A top aide to U.K. Prime Minister David Cameron, who helped Cameron draft the legislation behind the county's national Internet porn filters, has been charged with "a potential offense relating to child abuse imagery."

Patrick Rock resigned from his post Feb. 12, after the Prime Minister found out the aide was the target of a child porn investigation. He was arrested the next day.

As part of Cameron's policy unit, Rock worked on the law that subjects all 20 million Internet-connected households in the U.K. to web filters unless they opt out. The "family-friendly" system is supposed to block pornographic images, and child porn in particular. In practice, it's actually censoring a lot more than that, cutting off access to a number of charity, education, and news sites that deal with topics related to sex or drugs.


"There's a growing realization that filters are not perfect and will lead to some over-blocking," a spokesman for the Internet Service Providers Association, the group responsible for the actual implementation of the filters, told the BBC.
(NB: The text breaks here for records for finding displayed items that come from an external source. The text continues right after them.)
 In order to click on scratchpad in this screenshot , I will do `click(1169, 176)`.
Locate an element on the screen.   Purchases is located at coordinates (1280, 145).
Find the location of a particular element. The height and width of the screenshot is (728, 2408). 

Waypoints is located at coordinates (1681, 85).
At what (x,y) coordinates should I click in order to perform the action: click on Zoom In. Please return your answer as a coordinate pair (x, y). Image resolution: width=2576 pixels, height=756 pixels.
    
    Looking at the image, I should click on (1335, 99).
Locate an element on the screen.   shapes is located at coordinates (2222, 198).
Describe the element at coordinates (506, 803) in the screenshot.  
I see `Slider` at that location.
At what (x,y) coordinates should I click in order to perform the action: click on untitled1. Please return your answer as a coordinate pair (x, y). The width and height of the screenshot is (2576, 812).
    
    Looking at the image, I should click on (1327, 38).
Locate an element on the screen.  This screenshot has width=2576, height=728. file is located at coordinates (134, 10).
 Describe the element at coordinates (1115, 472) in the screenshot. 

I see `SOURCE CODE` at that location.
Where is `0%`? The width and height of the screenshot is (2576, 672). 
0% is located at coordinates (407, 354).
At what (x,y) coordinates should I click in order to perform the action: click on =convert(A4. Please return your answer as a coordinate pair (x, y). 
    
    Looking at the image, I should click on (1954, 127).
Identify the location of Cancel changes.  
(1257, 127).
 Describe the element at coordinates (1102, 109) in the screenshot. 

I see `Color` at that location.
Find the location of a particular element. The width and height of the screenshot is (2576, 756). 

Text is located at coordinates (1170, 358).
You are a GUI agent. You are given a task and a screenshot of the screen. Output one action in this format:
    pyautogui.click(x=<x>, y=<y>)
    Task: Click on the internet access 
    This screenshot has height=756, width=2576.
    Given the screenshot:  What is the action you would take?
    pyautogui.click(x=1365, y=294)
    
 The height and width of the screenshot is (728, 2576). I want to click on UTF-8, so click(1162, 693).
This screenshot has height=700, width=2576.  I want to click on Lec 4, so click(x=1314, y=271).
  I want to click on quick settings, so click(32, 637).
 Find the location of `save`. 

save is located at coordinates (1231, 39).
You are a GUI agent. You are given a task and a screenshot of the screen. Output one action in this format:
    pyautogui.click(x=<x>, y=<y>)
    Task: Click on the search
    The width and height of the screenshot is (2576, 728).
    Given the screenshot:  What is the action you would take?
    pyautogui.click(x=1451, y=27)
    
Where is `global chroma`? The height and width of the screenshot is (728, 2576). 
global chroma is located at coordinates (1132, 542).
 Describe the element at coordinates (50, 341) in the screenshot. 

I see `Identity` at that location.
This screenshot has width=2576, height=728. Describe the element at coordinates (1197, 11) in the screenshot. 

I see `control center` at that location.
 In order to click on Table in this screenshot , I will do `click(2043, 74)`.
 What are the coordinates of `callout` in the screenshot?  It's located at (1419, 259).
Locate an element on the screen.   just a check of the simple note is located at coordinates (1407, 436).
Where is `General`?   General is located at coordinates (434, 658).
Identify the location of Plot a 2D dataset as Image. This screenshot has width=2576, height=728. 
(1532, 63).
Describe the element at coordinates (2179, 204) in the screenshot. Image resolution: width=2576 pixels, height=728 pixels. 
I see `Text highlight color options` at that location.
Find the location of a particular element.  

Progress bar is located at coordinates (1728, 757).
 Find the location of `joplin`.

Rock was a senior Tory advisor, one of only 3 with his own office at No. 10 Downing Street, but the government is now attempting to deemphasize his role in writing the anti-porn legislation.


"Patrick Rock was one of a number of advisers and officials involved in dealing with this issue – but the work was led by somebody else, and decisions were taken by ministers," a Downing Street spokesman told the Telegraph.

No. 10 is cooperating with investigators, giving them "access to all IT systems and offices they considered relevant."